The question of how to optimize consumption of a resource today versus saving it for future consumption remains one of the most fundamental economic problems impacting a wide array of consumer and business use cases, from budgeting and retirement planning to shaping economic policy and climate change.
A central challenge in formulating new utility functions for stochastic consumption problems is addressing the issue of time-inconsistency, which can lead to non-robust reinforcement learning approximations of the optimal policy. Time-consistency has emerged as a central theory in monetary risk measure theory.
Researchers from the Illinois Institute of Technology and EDHEC-Risk Institute present a class of least squares reinforcement learning algorithms for optimal consumption under elasticity of intertemporal substitution and risk aversion preferences.
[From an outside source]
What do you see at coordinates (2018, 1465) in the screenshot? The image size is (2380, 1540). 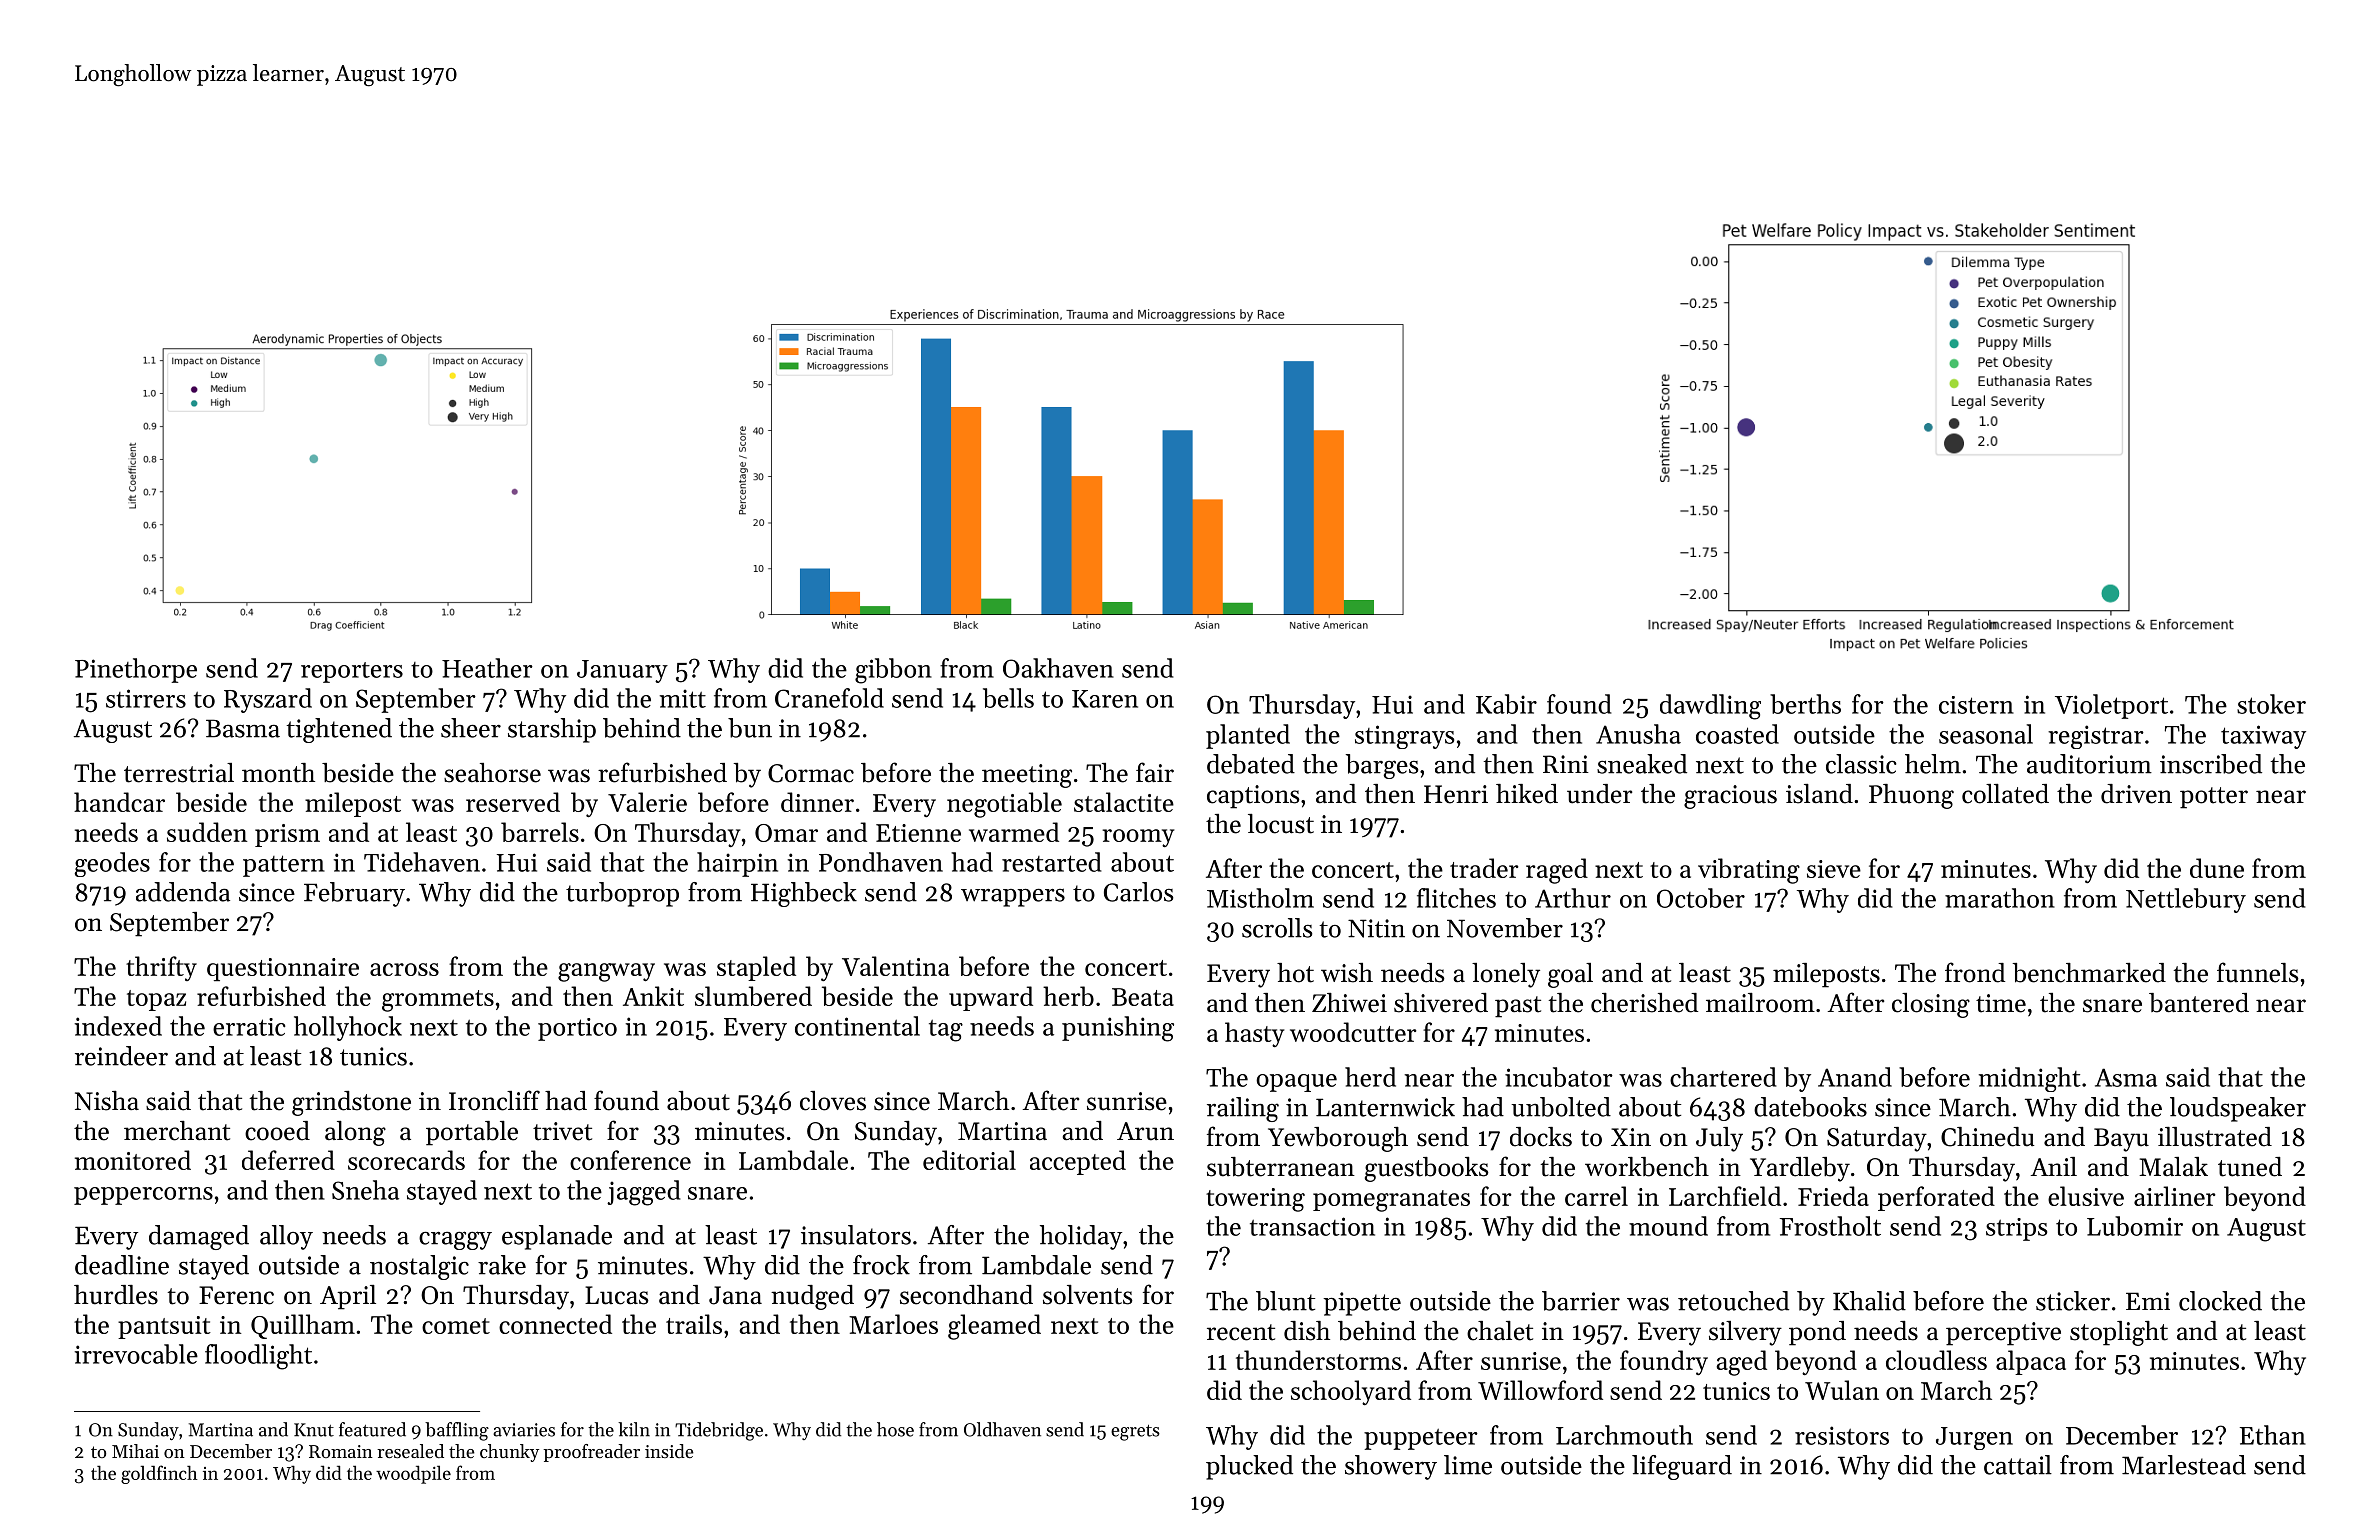 I see `cattail` at bounding box center [2018, 1465].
The classical setting of Epstein-Zin utility preferences is cast into a dynamic utility functional framework and shown to exhibit time consistency.
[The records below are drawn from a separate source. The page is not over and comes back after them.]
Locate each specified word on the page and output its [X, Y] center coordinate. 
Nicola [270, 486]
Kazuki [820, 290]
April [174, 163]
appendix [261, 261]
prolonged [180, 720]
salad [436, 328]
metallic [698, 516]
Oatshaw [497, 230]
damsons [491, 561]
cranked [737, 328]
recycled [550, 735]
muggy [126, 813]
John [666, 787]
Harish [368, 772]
As a dynamic utility function, they find the robust approximation of the optimal consumption problem as a discrete time Markov Decision Process. They present a least-squares Q-Learning algorithm suitable for non-linear monotone certainty equivalents and benchmark its policy estimation convergence properties on an optimal wealth consumption problem against Least Squares Monte-Carlo and binomial tree methods. Finally, researchers demonstrate their least-squares Q-learning algorithm on an optimal consumption problem applied to SPDR S&P 500 ETF Trust (SPY) data.
The least-squares Q-learning algorithm is sufficiently general to approximate a wide class of optimal consumption problems. When combined with other control variables, the approach is expected to be relevant to a broad class of wealth management problems where having a model-free approach combined with the ability to express a client’s intertemporal elasticity of substitution is important. For example, robo-advisor applications which can subsequently customize solutions and financial products in anticipation of different interest rate regimes and stock market environments.